Che venga rinviata è certo, la Germania l’ha già detto. Per ora che lì ci sia un cambiamento di rotta è indiscutibile, poi qualcuno sostiene che la transizione ecologica è morta. Io questo non lo credo, perché continuiamo a sottovalutare gli effetti della crisi climatica e a collocarli troppo lontani nel tempo: ci fissiamo sull’innalzamento dei mari, ma gli aspetti drammatici sono gli impatti sull’agricoltura che stanno diventando catastrofici. Tutti i produttori del mondo hanno prodotto drasticamente meno nell’ultimo anno. Non credo che si tornerà indietro, ma che all’interno della riflessione sulla transizione entrino nuovi temi di quello sono sicuro, come l’indipendenza strategica. Ora ci andiamo a legare ai pannelli cinesi dopo esserci legati al gas russo? È una domanda che risuona ormai molto più forte nelle autorità comunitarie.

Quali nuovi mercati si aprono per l’Italia? Quelli del gas liquefatto, il Nord Africa?

È un bel caos purtroppo. Il gas liquefatto ha un grosso problema: costa molto più. Per di più mentre tu costruisci i gassificatori ci deve essere dall’altra parte del mondo qualcuno che costruisce un hub per la liquefazione. Se si sviluppa solo la domanda, se aumenta il numero dei gassificatori senza che aumenti la capacità produttiva, questo non farà altro che far schizzare i prezzi. Sarebbe meglio importare ’via tubo’, ma ci vorrebbero anni e ci siamo incasinati la vita da soli, perché un Paese molto interessante sarebbe stata la Libia, ma ora è sotto il controllo turco, russo e non certo italiano. Si parla di potenziare i collegamenti con l’Algeria, possibile. Teniamo presente che è sempre stata filo-russa, ci potrebbero essere delle difficoltà. C’è anche il Tap, ma ora passa in mezzo alla Turchia, non dovrebbe essere così la diversificazione. Un mercato diversificato per davvero è quello petrolifero. Con il gas è molto più complicato.

Quindi la soluzione quale può essere: mettere tutte insieme queste ipotesi dal carbone alle rinnovabili al gas liquefatto?

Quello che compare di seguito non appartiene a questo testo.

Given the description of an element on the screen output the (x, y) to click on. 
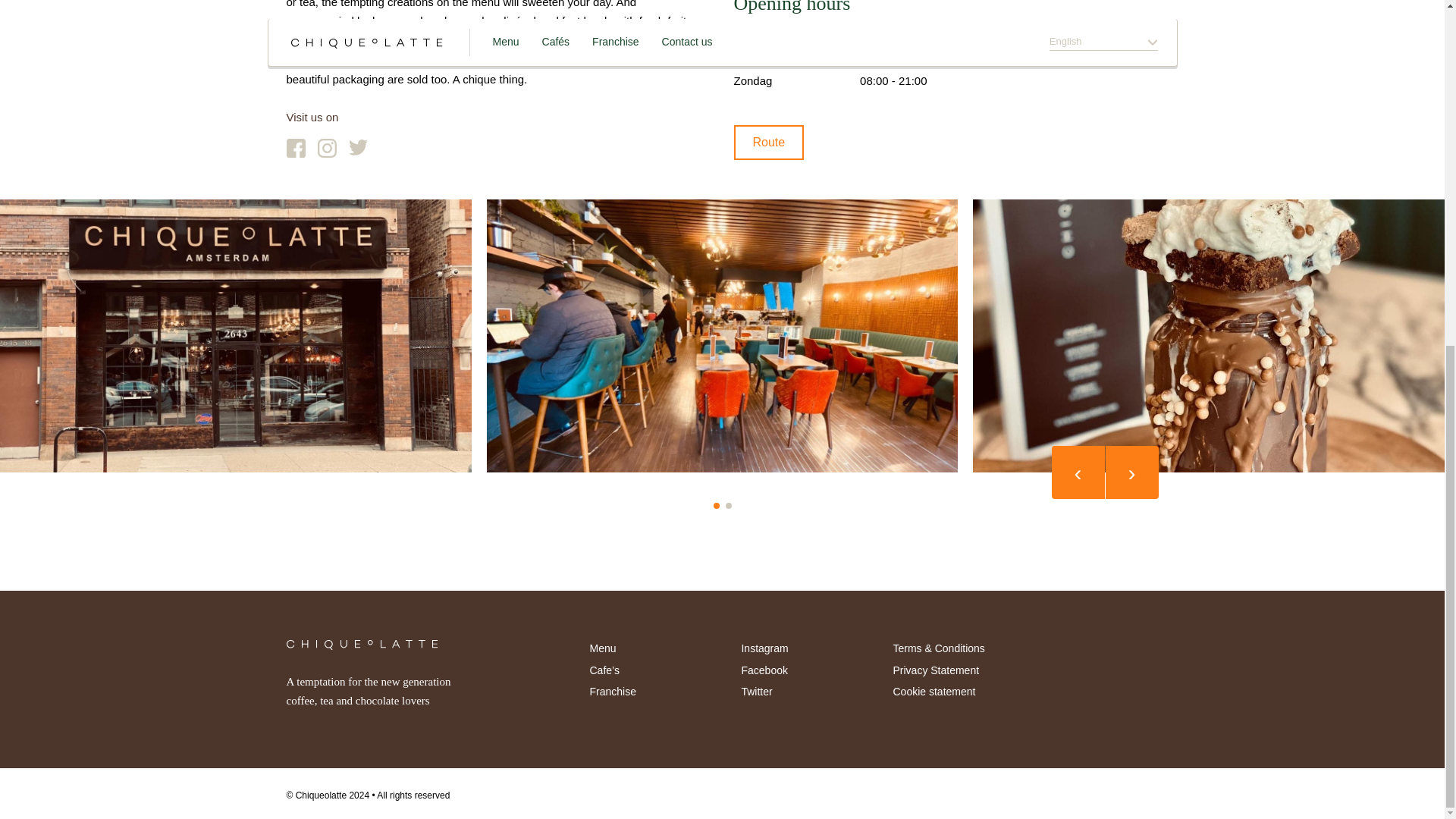
Franchise (611, 691)
Menu (602, 648)
Cookie statement (933, 691)
Privacy Statement (935, 670)
Twitter (756, 691)
Facebook (764, 670)
Route (769, 142)
Instagram (764, 648)
Given the description of an element on the screen output the (x, y) to click on. 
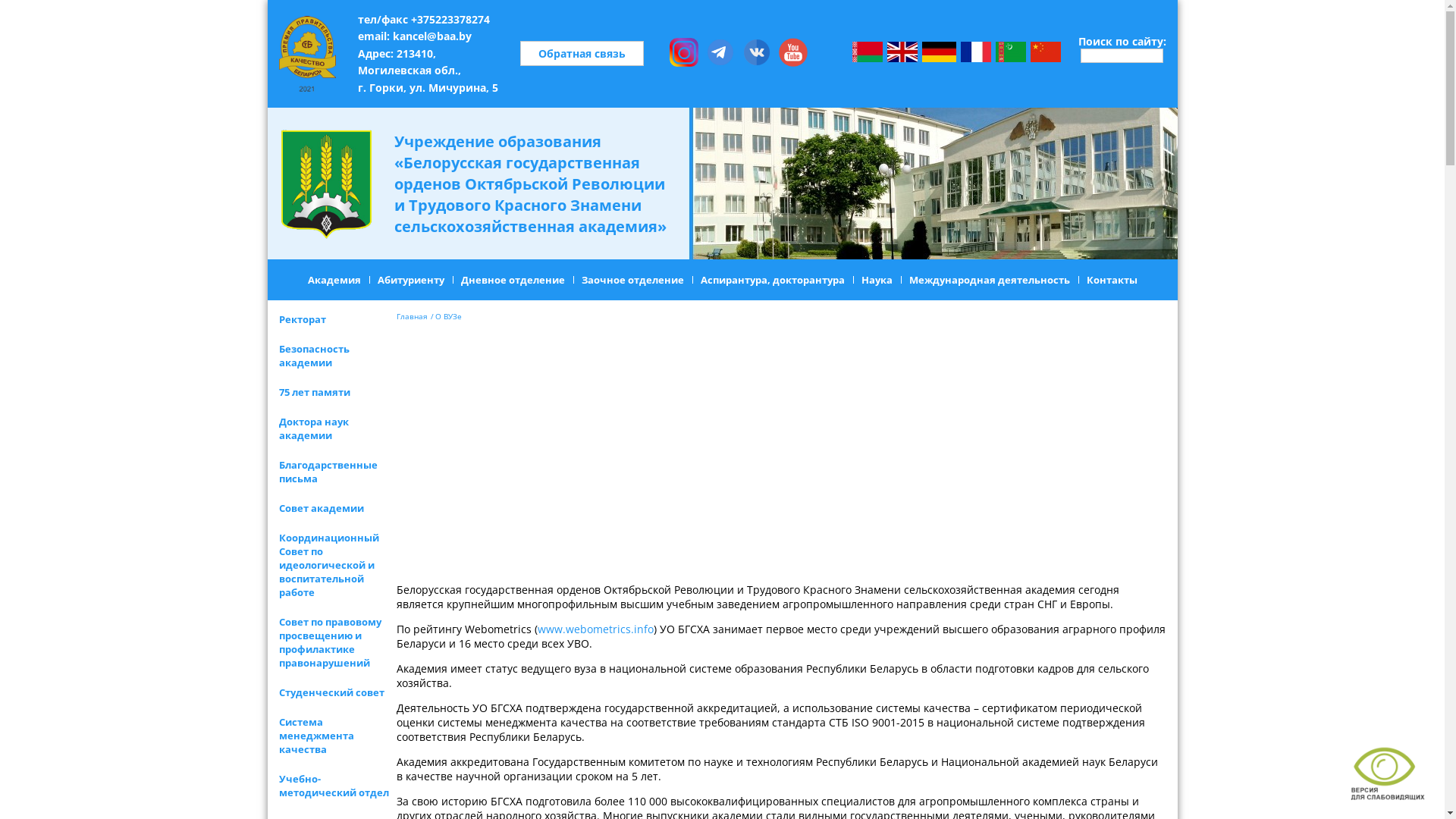
www.webometrics.info Element type: text (594, 628)
Given the description of an element on the screen output the (x, y) to click on. 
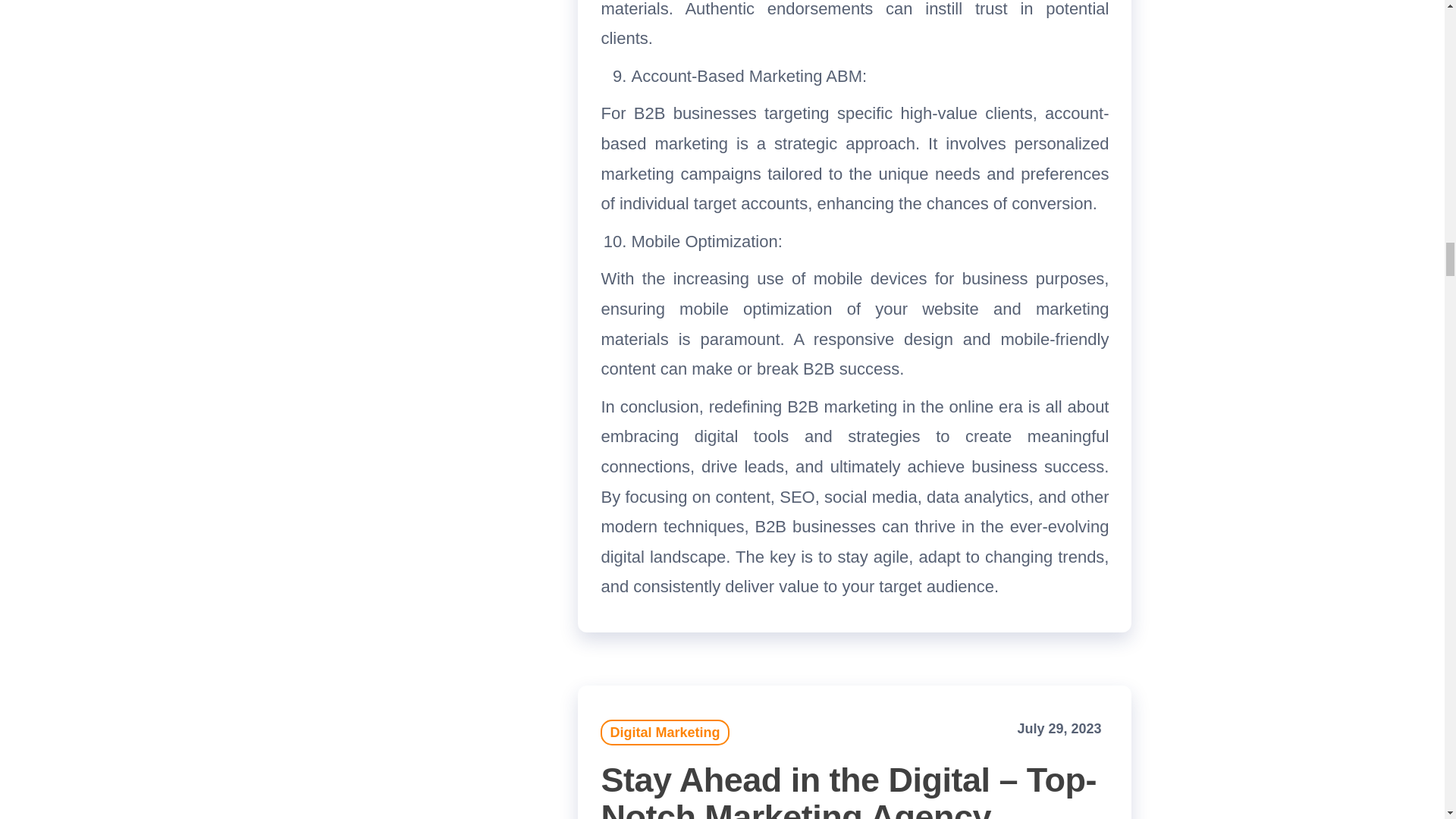
Digital Marketing (664, 732)
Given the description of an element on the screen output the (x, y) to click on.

Tutte insieme possono rappresentare una risposta a questa crisi, tenendo presente che non torneremo mai al livello del gas russo neanche con questo mix. Perché l’Europa è rimasta così ancorata al gas russo nonostante la ricattabilità? Perché era terribilmente conveniente. Ormai per rimediare bisogna ragionare nel medio-lungo periodo, perché ci serve una nuova gallina dalle uova d’oro: e penso a una tecnologia più che a un Paese.